LAM: What do you make of the recommendations from this panel?

KRISHNAN: I think the recommendations (of the Verma Commission) are path-breaking in the sense that they called for a radical shift in the prevailing view on women and sexual violence, as in they're calling for violence against women to be looked at from the perspective of women's bodily integrity and autonomy and dignity, rather than from the pervailing perspective of honour and shame and modesty - which is the language that the Indian laws still use, for violence against women.

They've also touched upon custodial violence, custodial sexual violence by police and army offices, stating that the laws should be amended, so that the prevailing protection from prosecution which is given to army officers, should be removed in cases of complaints of sexual violence.

LAM: The former chief justice JS Verma, who headed the three-member Commission, pointed out that not one of the state police chiefs had sent recommendations to the panel. Did you find this disappointing? Do you think police culture in India is in dire need of change?

KRISHNAN: It isn't just police culture. The thing is, that the police are under political control. So I would certainly blame the senior police officers, but also I would question why the respective chief ministers of the states not instruct the police people to attend the Justice Verma hearing? So clearly, it is a very deliberate rejection of this committee by the entire establishment, including the political establishment as well as the police. And the policing in India suffers from several problems, including political interference and so on, but also very crucially, gender bias.

LAM: Why do you think there's this political resistance to this legal panel, given that everyone in India wants an end to gender violence?

KRISHNAN: You know, it isn't a question of agreeing to end the gender violence. I think the point is the gender violence is linked with patriarchal bias, and institutional patriarchal bias. And this is something which the political powers in India benefit from in a very big way. It helps because you're able to pay women less at the work place, you're able to exploit their unpaid work in the home, the patriarchal forces in India which would like women to continue to remain in a subordinate position, are politically very influential. And so, I think essentially, they don't want to rock that boat at all.

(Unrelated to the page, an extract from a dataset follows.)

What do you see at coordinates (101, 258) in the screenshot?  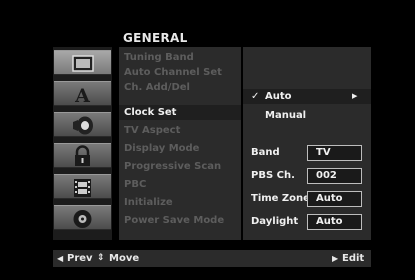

They would like to have some cosmetic changes, some very minor changes in the quantum of punishment or minor changes in the number of police people on the road, or something like that. But they do not want to go beyond that, to make fundamental changes in the way violence against women are viewed - as in to view violence against women from the perspective of women's autonomy, would be then that the state would be called upon to safeguard women's freedom and autonomy. That is something which Indian political - the ruling political establishment in India is absolutely unwilling to do.

And one other pretty important recommendation is - an overhaul of the medical legal tests which rape survivors have to undergo - especially the demeaning and misogynist two-finger test, and other medical tests that focus on the past sexual history of the victim.

Basically what Justice Verma has recommended is, even where the laws are concerned, that the laws should describe the crime, rather than focus on the character of the victim.

LAM: Given the political resistance, given the patriarchal nature of Indian society, it does seem to me that the outlook is a bit bleak - that change will come, if it does come at all, very very slowly?

KRISHNAN: You see.. I don't think this is peculiar to India. I think that across the world, sexual violence has always looked at from a patriarchal prism, so I think the attitude which women responsible for sexual violence is not peculiar to India.

I'm hopeful within India, because I feel that the movement, the ongoing movement is not one that is going to die down very soon. We're planning protests in the coming budget session of India's parliament, and I'm hopeful that we will be able to generate enough pressure to force the government to act.